**Отрывок**
.....
Вернувшись в институт, я зашел к Топчиеву. Разговор с Яшей меня не успокоил. И я рассказал об инструктаже Топчиеву. Этого человека я тоже любил. Он был полной противоположностью Яше. Брюнет со жгучими черными глазами и благородным, умным лицом. Говорил он негромко, но это было не врожденное. Чувствовалось, что он всегда сдерживает себя. Ко мне он относился с теплотой, и я не стеснялся делиться с ним сомнениями. Свой рассказ об инструктаже я завершил словами: «Хочу написать об этом Сталину».

Он долго, молча смотрел в стол, затем произнес:
— Я бы не советовал торопиться. Поедешь в село, увидишь обстановку на месте, вернешься и тогда поговорим, надо ли писать. А если надо, то о чем?
— Ну что ж, теперь придется согласиться. Я уже говорил с Яшей. Так он тоже не советовал писать. Но он меня не убедил...
— А напрасно! Яков — человек умный. Ты с ним советуйся. Тебя может смущать то, что он бывший троцкист. Так на это не обращай внимания. Важно не то, кем или чем он был, а что он есть.
Но я и не помнил прошлого Яши. Тут Топчиев поучение дал не по адресу. Я, разумеется, знал о минувшем троцкизме Якова. Он об этом рассказывал во время выборов. Но я об этом больше не вспоминал. Теперь мне захотелось возвратиться к этому вопросу. И когда мы вскоре снова остались вдвоем я спросил его:
— Яша! А как у тебя с троцкистским прошлым? Что твой отказ от троцкизма — тактика или действительный отход?
— Видишь ли, я вообще ничего не могу делать неискренне. В троцкизме я, действительно, разочаровался и никогда к нему не вернусь не только организационно, но и идейно. В главном — троцкизм не отличается от ленинизма, а следовательно, и от теперешней идеологии и тактики партии. Но у троцкистов я многому научился. Анализ бюрократизма и диктатуры партийного аппарата троцкисты сделали классически. Благодаря этому я, идя с партией, придерживаясь ее идеологии, стратегии и тактики, вижу те извращения, которые на них накладывает советская бюрократия и партийный аппарат, особенно борьба за местечки. Делай все честно. В меру своих сил препятствуй аппаратчикам, бюрократам душить партию и народ, но не лезь со своими жалобами в верха. А то тебя примут за одного из тех, кто тоже хочет пробраться к теплому местечку и сомнут.
.....
**Строки**

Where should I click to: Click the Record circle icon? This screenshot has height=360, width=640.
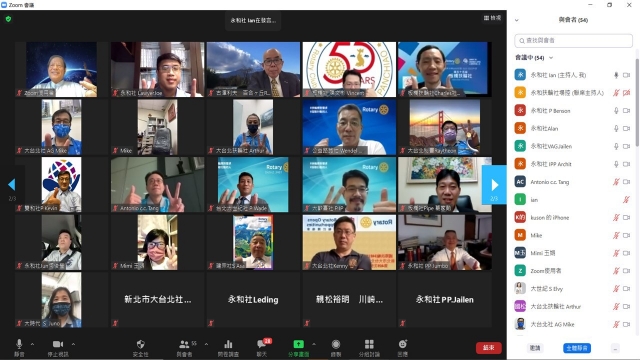pyautogui.click(x=336, y=344)
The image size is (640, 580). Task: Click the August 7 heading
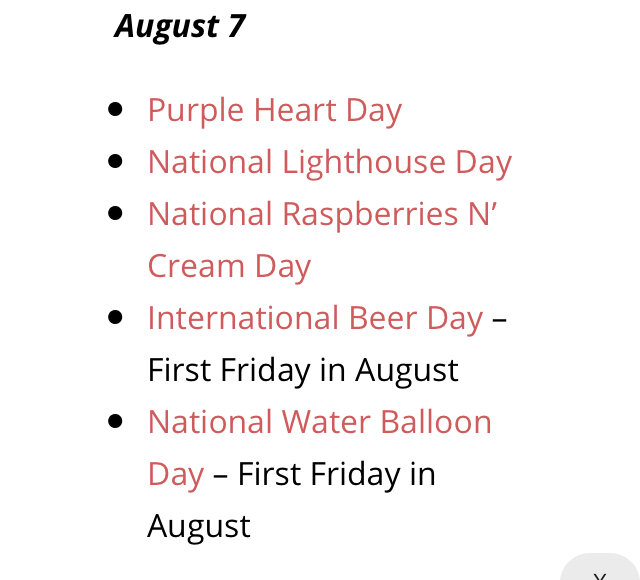[x=180, y=26]
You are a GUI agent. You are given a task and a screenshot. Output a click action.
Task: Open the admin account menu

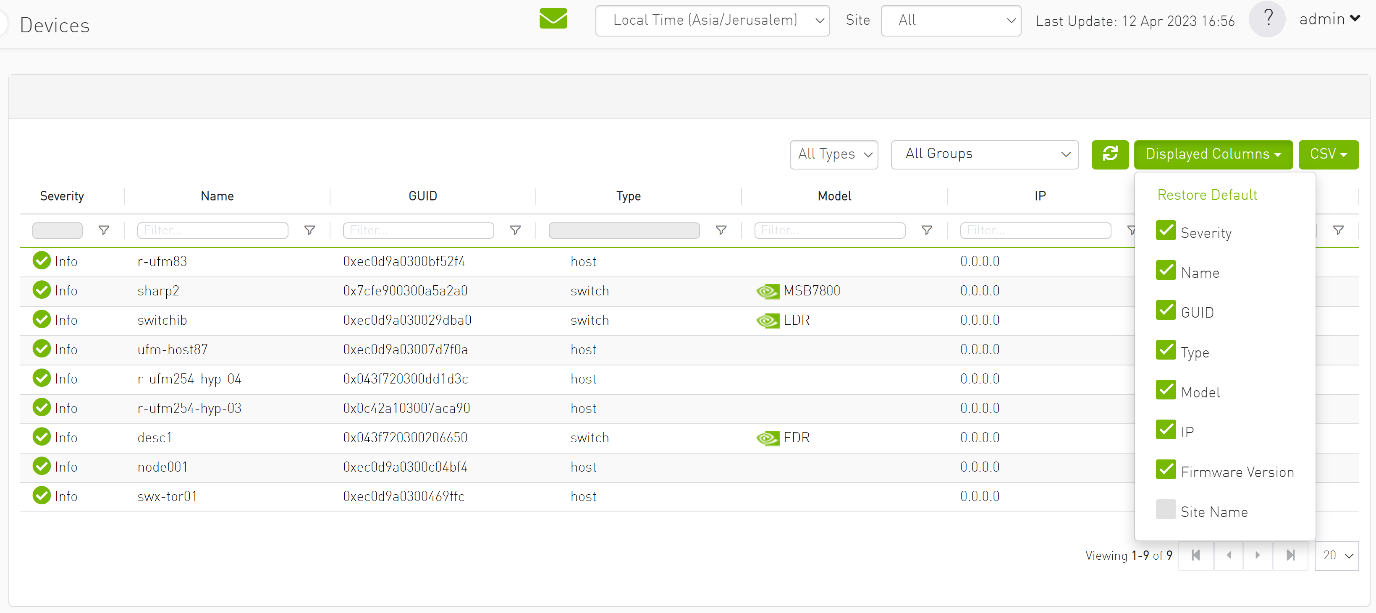point(1330,18)
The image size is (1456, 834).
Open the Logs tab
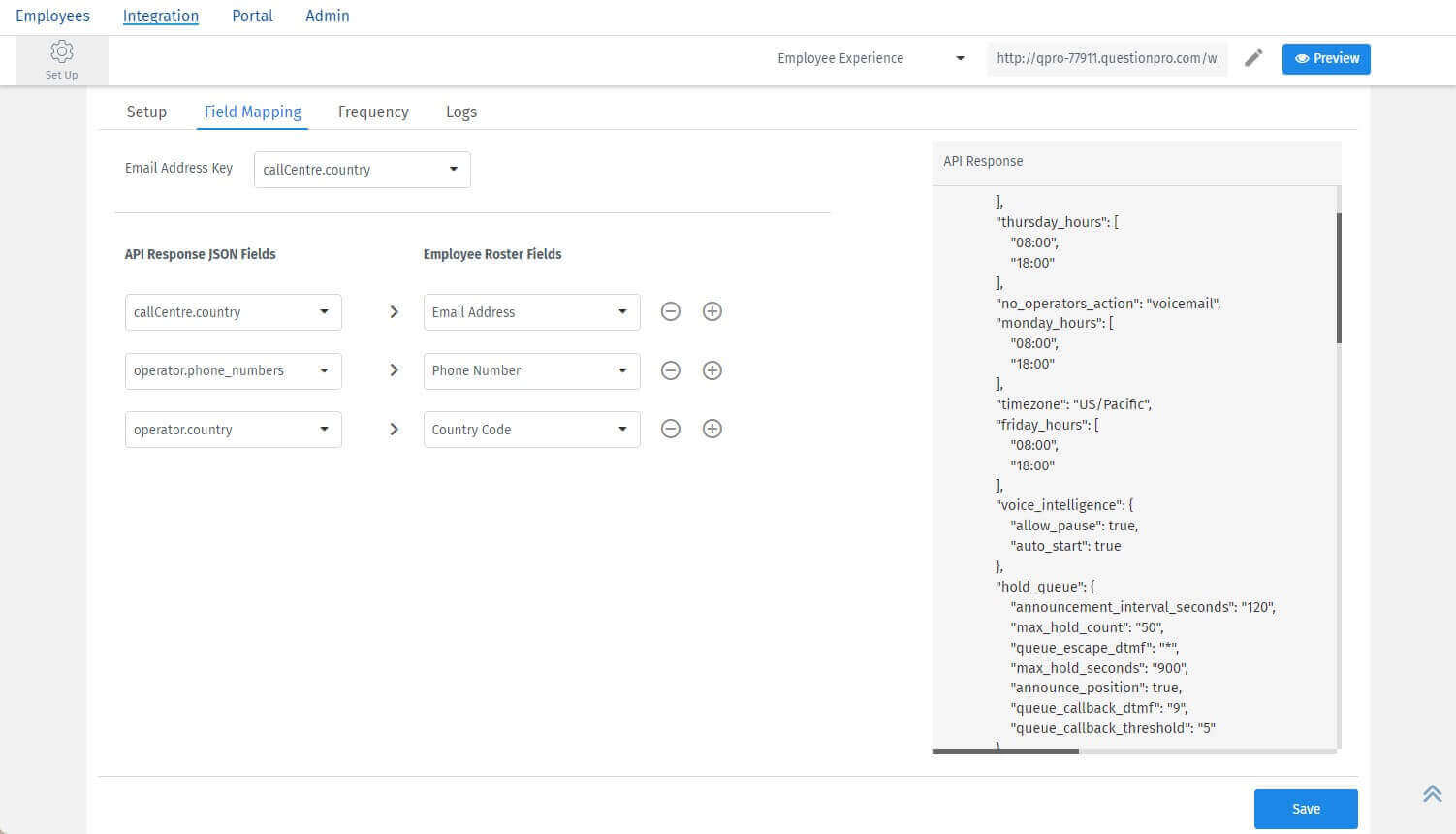coord(460,112)
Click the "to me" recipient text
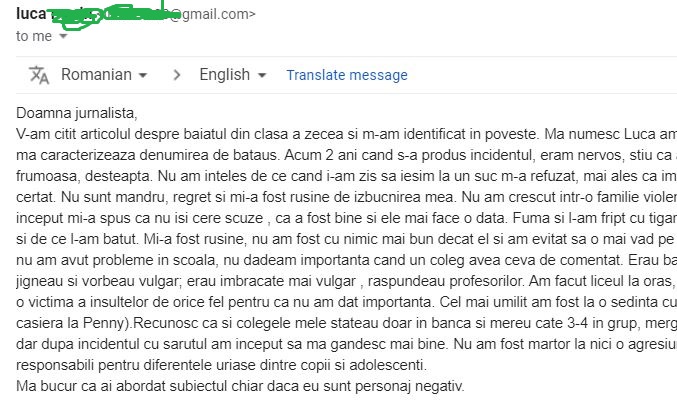The width and height of the screenshot is (677, 415). point(34,36)
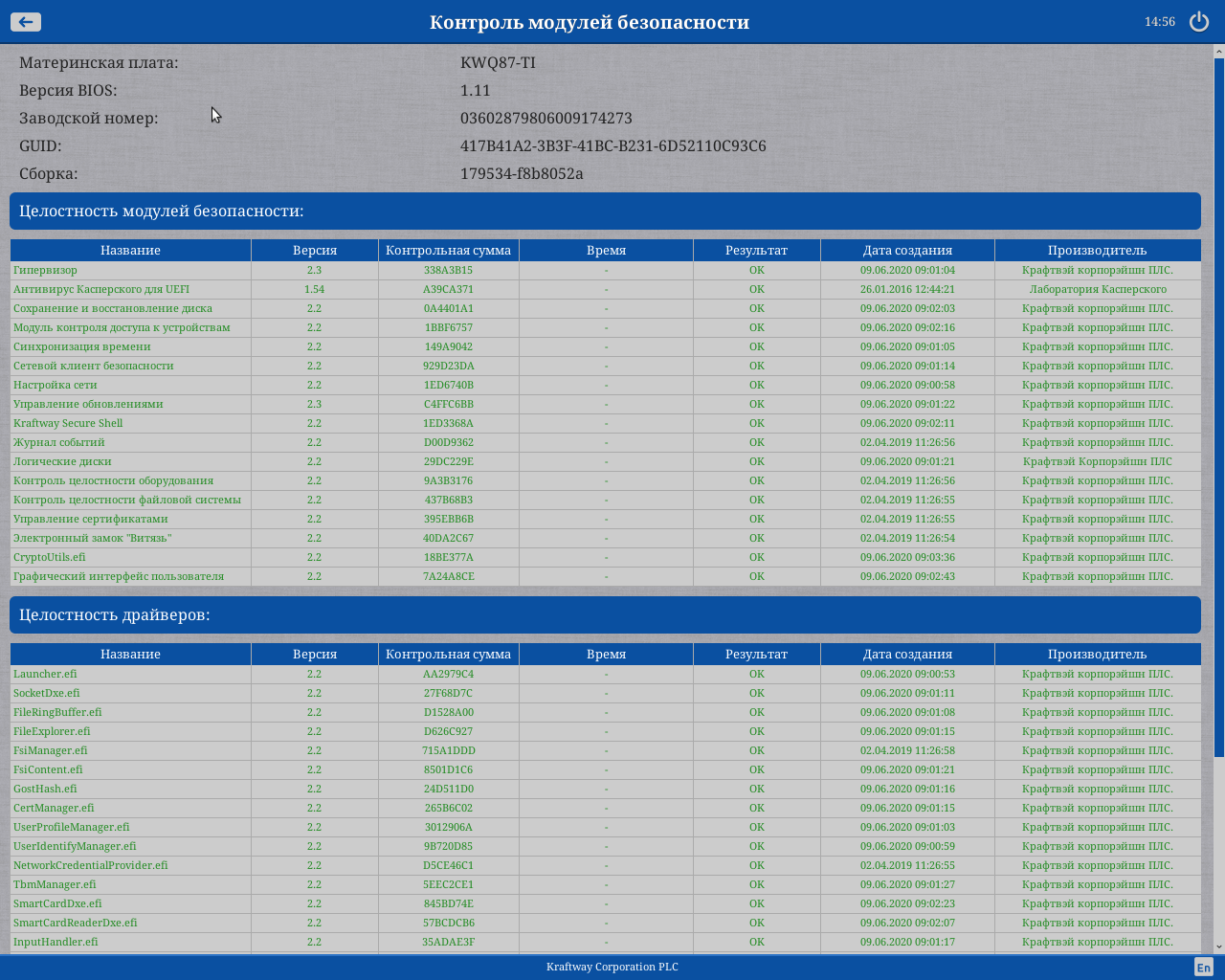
.....
**Задания**
A - Обнови отрывок: перепиши его часть между «Он долго, молча» и «или действительный отход?» включительно, заменив «село» на «деревню».
B - Продолжи отрывок о разговоре с Яшей после его последней фразы.

**Ожидаемые ответы**
A -
Он долго, молча смотрел в стол, затем произнес:
— Я бы не советовал торопиться. Поедешь в деревню, увидишь обстановку на месте, вернешься и тогда поговорим, надо ли писать. А если надо, то о чем?
— Ну что ж, теперь придется согласиться. Я уже говорил с Яшей. Так он тоже не советовал писать. Но он меня не убедил...
— А напрасно! Яков — человек умный. Ты с ним советуйся. Тебя может смущать то, что он бывший троцкист. Так на это не обращай внимания. Важно не то, кем или чем он был, а что он есть.
Но я и не помнил прошлого Яши. Тут Топчиев поучение дал не по адресу. Я, разумеется, знал о минувшем троцкизме Якова. Он об этом рассказывал во время выборов. Но я об этом больше не вспоминал. Теперь мне захотелось возвратиться к этому вопросу. И когда мы вскоре снова остались вдвоем я спросил его:
— Яша! А как у тебя с троцкистским прошлым? Что твой отказ от троцкизма — тактика или действительный отход?

B -
Яша заявлений и жалоб не писал, но это не спасло его. Последний раз встретился я с ним в 1933 году на вокзале в Харькове. Я возвращался из Крыма и телеграфировал ему, без указания точного адреса (мы утратили связь), но телеграмма дошла. И он меня встретил. Мы долго гуляли. Немного посидели в ресторане. Затем я уехал. Он остался. Обоим нам оставалось до конца учебы — мне в Военно-инженерной академии, ему — в Инженерно-строительном институте — по одному году. У него было очень подавленное настроение. Ему снова предстояло ехать на хлебозаготовки. Это в послеголодовочное село. Он высказывал опасение, что может не вернуться:

— Ты, говорил он мне, — не видел, что творилось в селах, а я знаю. И теперь у меня нет никаких иллюзий — нами правит банда. Если мы не встретимся, не жалей обо мне. В таких условиях я все равно жить не могу. Не прикончат — сам себя решу...

Я, как водится, отговаривал его, но без успеха. На прощание обнялись и впервые горячо поцеловались. В глазах у него стояла всегдашняя тоска и, ранее никогда мной не виденные, слезы. Я, высунувшись из окна, смотрел в хвост поезда. Яша неподвижно стоял на перроне, глядя вслед поезду. Так я его и запомнил навсегда.

В конце 50-х годов я встретился с Николаем Леличенко. Он занимал на Украине министерский пост. Я спросил его о Яше. Он ответил, что тот, как враг народа арестован и расстрелян в 1937 году. На это я заметил: «Ну, это понятно. Знаем тех врагов». Но Николай начал горячо, слишком горячо, доказывать, что Злочевский был действительно врагом. Доводов он, конечно, не приводил. И я подумал, что, видимо, сам он приложил руку к его гибели.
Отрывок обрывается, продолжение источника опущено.